Sense: cover with ashes so to control the rate of burning


[nltk_data] Downloading package wordnet to /root/nltk_data...
[nltk_data]   Package wordnet is already up-to-date!
[nltk_data] Downloading package punkt to /root/nltk_data...
[nltk_data]   Package punkt is already up-to-date!


#### 8.1.2 Structural Ambiguity

- **Definition**: Structural ambiguity occurs when a sentence can be parsed in more than one way due to its grammatical structure.
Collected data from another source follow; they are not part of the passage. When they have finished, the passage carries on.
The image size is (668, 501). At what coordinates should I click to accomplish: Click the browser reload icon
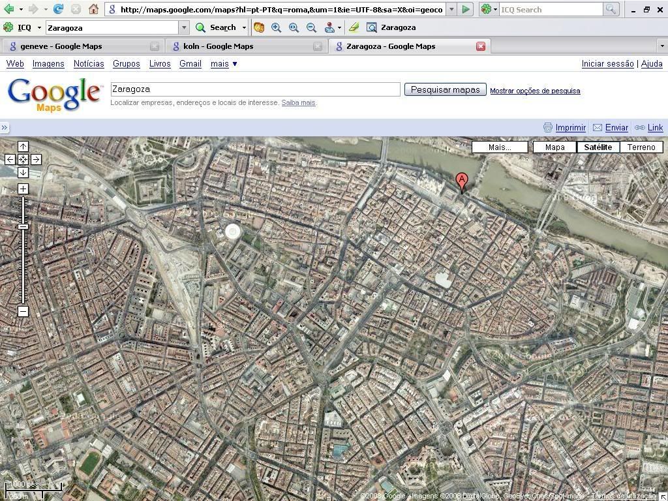(58, 9)

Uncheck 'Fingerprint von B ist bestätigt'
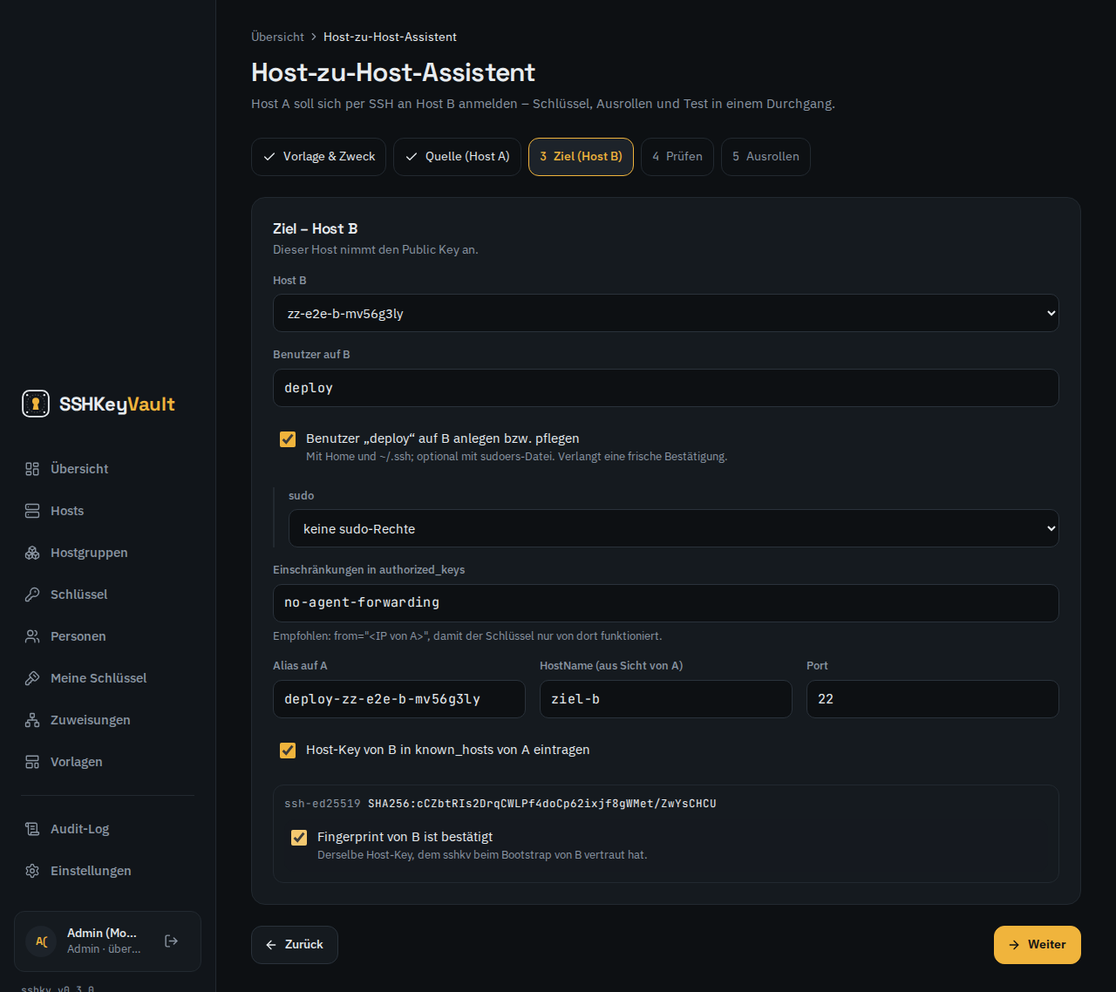click(x=299, y=838)
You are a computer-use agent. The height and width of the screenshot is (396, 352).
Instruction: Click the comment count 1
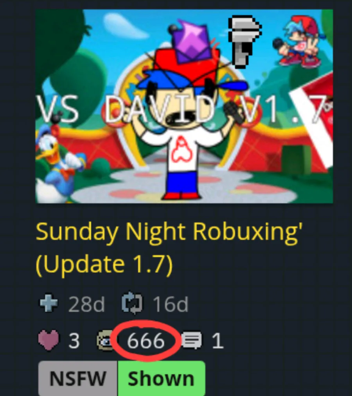coord(218,341)

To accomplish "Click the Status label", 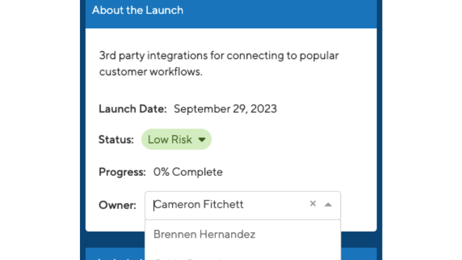I will coord(116,140).

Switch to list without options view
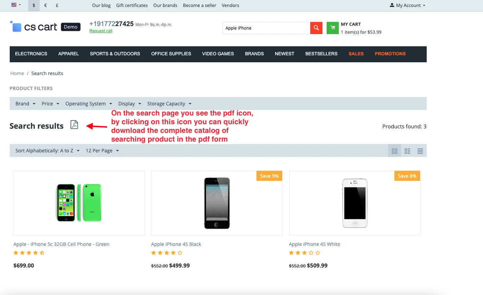click(420, 151)

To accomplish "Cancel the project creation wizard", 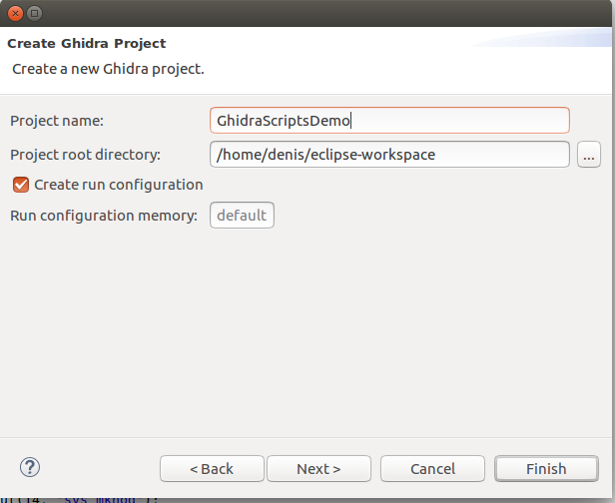I will coord(432,469).
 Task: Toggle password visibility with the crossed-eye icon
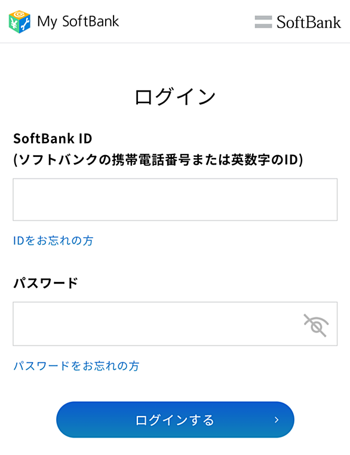point(316,325)
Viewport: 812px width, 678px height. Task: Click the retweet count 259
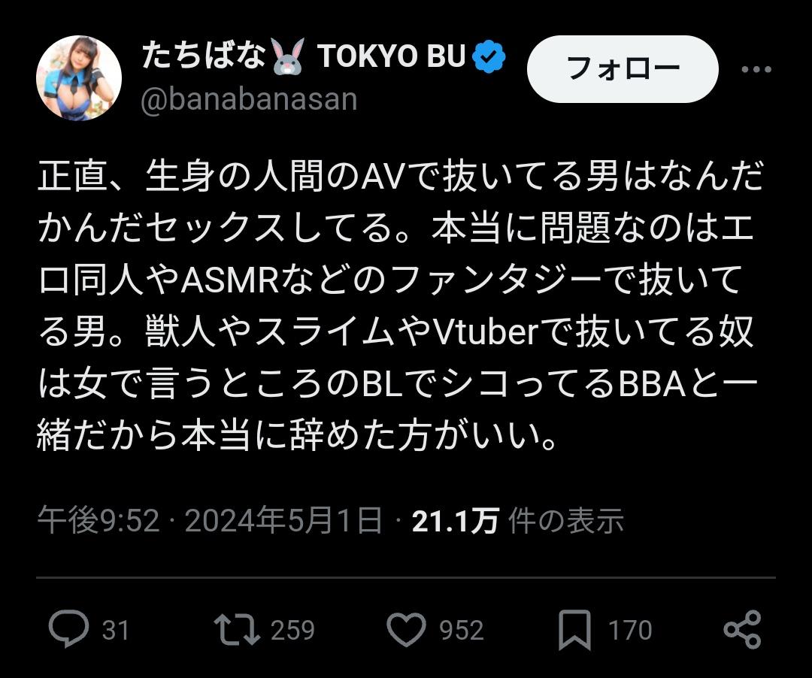click(x=292, y=630)
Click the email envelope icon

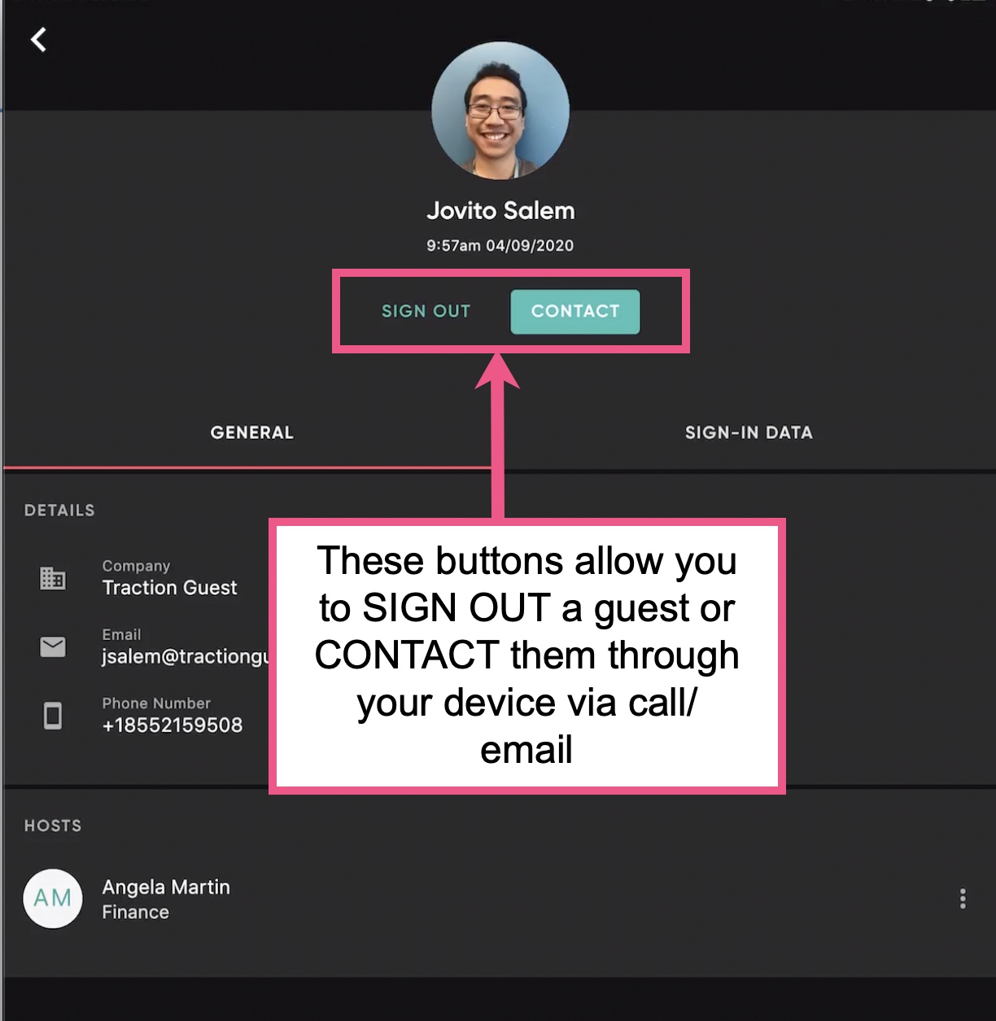coord(52,646)
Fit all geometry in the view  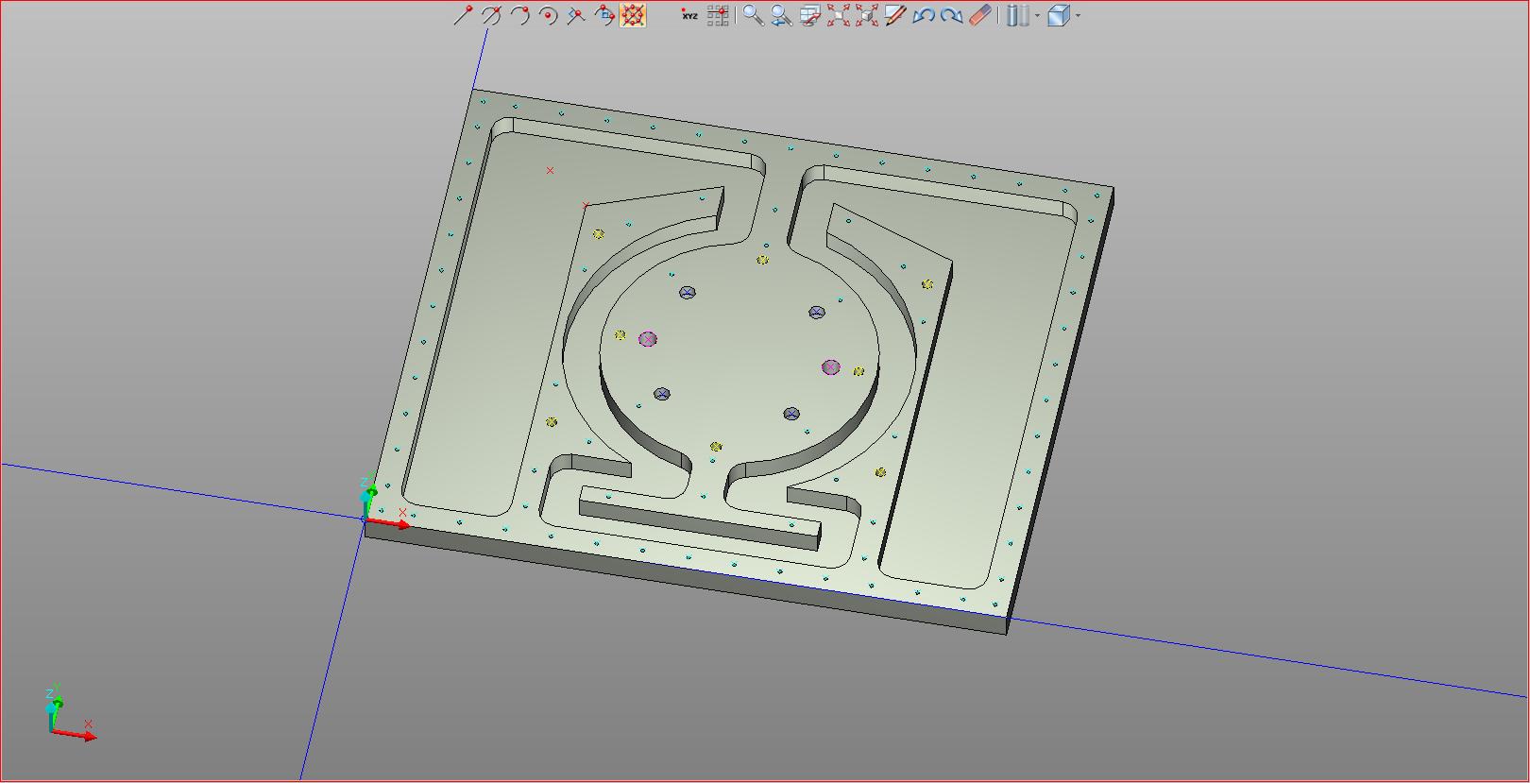[839, 15]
For example, "The man saw the boy with the telescope" could mean that the man used a telescope or the boy had a telescope.
  - **Impact on Chunking**: Structural ambiguity can lead to incorrect chunk boundaries, making it difficult to accurately identify the relationships between entities.
  - **Handling Strategies**:
    - **Dependency Parsing**: Use dependency parsers to identify the correct syntactic structure of a sentence.
    - **Code Demonstration**: Use SpaCy to demonstrate dependency parsing.


In [None]:
import spacy  # Importing the spaCy library for natural language processing (NLP).

# Loading the small English language model from spaCy, which includes dependency parsing, part-of-speech tagging, and more.
nlp = spacy.load("en_core_web_sm")

# Ambiguous sentence: "The man saw the boy with the telescope."
# This sentence is ambiguous because it could mean either:
# 1. The man used a telescope to see the boy.
# 2. The boy had the telescope, and the man saw him.
sentence = "The man saw the boy with the telescope."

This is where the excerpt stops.